Le container à verre est en bas de la côte, et finalement pas si loin du lac. Et si on allait voir à quoi ça ressemble en vrai un lac moins plein. Sous couvert de repérage pour des idées de bêtises pour l'AG (c'est le 10 décembre, inscrivez-vous), le petit groupe arpente le pourtour du lac dont les pentes s'accentuent quand on s'approche du centre. Les berges en face sont plus larges et plus lisses, on pourrait s'y vacher là juste en face du château.
En s'approchant du barrage, impossible de rater la bite en pierre qui devait servir d'amarrage quand le lac servait de base pour les hydravions. Ou pour les ovnis, sujet à creuser.
De retour au terrain, d'autres activités sont en cours. Eric a posé des prises de courant et de l'éclairage dans la hangar remorque et c'est bien pratique. Il a également jeté un oeil au tableau électrique du chalet et y a trouvé un rat sans tête. La pauvre bête a dû ronger un fil et mourir sur le coup. La vie locale a fait le reste.
Du côté de l'atelier, on aurait vu Pédu se précipiter vers l'évier pour se remplir un grand pichet d'eau. Il serait reparti ensuite en courant vers l'atelier.
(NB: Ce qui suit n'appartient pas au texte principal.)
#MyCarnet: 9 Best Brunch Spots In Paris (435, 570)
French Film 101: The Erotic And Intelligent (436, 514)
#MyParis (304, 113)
Attendez, Clément n'avait pas un fer à souder au début de l'après-midi ? Personne ne crie, rien ne fume, ça doit être une fausse alerte.
Avec le coucher du soleil, les bières se finissent, les derniers visiteurs du musée rentrent chez eux, les vélivoles aussi.

dimanche 25 septembre 2016

[Simulateur] Massacre à la tronçonneuse

Cet aprem début des hostilités pour le futur simulateur du club.


Putain, mais qu'est-ce que vous avez foutu ?

Le torpedo ultime.

Les vautours nettoient la carcasse.

Bon, ben y a plus qu'a...

Et merci à Nico Chatagnon pour son aide dans ce massacre.